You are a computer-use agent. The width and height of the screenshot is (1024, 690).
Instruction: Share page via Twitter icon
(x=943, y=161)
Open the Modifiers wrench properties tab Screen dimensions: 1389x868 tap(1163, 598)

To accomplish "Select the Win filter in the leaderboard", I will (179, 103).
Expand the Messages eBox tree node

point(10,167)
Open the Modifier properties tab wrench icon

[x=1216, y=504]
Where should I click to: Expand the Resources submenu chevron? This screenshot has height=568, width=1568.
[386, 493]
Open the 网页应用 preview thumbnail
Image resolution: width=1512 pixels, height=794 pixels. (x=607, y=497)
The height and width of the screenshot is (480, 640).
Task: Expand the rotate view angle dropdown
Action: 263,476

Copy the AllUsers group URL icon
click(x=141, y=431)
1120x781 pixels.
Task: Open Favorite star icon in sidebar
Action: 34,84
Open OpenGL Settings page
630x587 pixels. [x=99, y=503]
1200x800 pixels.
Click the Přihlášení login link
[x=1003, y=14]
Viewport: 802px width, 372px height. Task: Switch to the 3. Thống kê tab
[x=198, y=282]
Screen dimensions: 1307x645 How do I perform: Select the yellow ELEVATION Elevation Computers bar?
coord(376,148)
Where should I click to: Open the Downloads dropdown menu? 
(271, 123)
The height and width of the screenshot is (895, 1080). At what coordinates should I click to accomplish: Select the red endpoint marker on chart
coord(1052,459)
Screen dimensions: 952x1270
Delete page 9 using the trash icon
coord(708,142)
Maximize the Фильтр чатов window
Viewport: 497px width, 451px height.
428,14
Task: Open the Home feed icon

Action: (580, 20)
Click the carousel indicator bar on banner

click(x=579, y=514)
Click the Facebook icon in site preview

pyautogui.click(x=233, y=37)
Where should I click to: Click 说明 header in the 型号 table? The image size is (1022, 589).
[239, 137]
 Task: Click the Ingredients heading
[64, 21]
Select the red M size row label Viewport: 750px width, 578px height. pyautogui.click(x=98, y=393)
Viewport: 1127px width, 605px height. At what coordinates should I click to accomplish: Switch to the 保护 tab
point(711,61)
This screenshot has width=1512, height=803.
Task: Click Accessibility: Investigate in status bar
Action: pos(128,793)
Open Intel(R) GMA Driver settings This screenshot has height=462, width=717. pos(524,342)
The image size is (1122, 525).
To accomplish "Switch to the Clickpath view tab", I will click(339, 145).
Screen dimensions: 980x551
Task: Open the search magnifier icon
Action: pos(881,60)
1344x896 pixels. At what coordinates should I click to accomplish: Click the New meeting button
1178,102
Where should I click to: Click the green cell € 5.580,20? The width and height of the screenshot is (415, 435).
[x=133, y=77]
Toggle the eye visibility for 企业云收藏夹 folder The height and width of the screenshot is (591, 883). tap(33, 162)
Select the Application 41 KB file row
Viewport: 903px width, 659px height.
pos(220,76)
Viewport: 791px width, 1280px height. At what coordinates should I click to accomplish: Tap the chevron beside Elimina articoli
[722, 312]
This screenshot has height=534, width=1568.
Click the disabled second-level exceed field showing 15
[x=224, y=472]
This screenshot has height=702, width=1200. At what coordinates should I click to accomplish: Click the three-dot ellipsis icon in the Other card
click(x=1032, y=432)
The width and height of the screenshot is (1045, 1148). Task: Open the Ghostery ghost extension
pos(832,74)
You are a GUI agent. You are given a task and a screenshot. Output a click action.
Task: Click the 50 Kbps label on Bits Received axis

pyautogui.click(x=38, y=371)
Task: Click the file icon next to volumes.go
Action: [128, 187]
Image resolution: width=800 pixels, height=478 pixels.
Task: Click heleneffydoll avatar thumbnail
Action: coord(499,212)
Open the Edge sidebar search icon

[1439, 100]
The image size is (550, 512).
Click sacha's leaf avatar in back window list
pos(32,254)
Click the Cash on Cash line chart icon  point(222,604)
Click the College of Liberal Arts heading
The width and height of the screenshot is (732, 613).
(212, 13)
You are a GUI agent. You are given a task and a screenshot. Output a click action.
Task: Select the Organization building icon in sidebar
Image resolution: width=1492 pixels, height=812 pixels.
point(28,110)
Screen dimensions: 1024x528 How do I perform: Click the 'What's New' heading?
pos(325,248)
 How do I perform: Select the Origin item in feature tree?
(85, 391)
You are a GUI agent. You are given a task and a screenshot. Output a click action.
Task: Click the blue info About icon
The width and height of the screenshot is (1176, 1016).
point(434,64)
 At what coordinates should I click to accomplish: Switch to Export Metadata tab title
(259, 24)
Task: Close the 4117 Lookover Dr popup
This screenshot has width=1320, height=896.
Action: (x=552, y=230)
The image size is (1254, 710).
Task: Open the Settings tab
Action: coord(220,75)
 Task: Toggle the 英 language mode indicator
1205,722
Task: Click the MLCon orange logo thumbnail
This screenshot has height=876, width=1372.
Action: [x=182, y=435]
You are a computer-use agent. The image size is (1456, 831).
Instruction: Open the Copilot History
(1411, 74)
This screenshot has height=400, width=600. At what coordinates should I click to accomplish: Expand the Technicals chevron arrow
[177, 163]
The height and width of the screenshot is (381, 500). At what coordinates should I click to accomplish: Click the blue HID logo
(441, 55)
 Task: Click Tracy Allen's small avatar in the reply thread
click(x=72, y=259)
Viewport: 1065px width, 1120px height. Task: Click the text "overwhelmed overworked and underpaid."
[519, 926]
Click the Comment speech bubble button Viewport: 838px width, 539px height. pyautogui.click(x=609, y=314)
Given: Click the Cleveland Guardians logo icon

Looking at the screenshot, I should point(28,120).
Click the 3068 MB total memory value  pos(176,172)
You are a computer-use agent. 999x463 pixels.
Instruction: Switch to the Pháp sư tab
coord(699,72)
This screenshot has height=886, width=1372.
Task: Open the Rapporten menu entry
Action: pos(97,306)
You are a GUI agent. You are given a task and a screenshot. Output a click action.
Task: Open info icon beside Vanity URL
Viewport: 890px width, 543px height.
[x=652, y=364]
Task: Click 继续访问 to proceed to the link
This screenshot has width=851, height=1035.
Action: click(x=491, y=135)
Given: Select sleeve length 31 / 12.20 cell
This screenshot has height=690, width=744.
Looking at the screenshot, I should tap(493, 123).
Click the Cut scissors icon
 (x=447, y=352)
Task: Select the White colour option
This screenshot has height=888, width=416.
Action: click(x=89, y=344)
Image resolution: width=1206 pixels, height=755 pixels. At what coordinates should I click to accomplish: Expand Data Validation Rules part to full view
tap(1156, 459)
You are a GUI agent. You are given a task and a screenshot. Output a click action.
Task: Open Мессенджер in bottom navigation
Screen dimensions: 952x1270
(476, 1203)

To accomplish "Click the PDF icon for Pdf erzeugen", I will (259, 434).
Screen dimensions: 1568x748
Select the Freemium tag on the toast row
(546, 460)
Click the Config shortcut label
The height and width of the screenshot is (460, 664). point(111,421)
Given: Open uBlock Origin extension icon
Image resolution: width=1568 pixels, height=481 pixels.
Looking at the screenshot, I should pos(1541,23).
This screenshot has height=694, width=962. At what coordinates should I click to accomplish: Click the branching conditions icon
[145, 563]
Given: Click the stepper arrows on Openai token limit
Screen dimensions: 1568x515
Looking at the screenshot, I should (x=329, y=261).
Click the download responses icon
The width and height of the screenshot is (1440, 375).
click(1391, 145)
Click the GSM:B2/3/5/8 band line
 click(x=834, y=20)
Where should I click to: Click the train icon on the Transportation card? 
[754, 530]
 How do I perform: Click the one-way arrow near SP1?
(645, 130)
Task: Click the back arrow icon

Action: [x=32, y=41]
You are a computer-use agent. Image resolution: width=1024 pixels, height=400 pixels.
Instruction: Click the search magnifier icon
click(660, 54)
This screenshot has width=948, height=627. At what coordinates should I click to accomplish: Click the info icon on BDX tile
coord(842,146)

▶ **To do**: Pick out each of the lines above that contains the string "link", treating uppercase and lowercase letters as different.

▶ **Task solution**:
Click the Přihlášení login link
Task: Click 继续访问 to proceed to the link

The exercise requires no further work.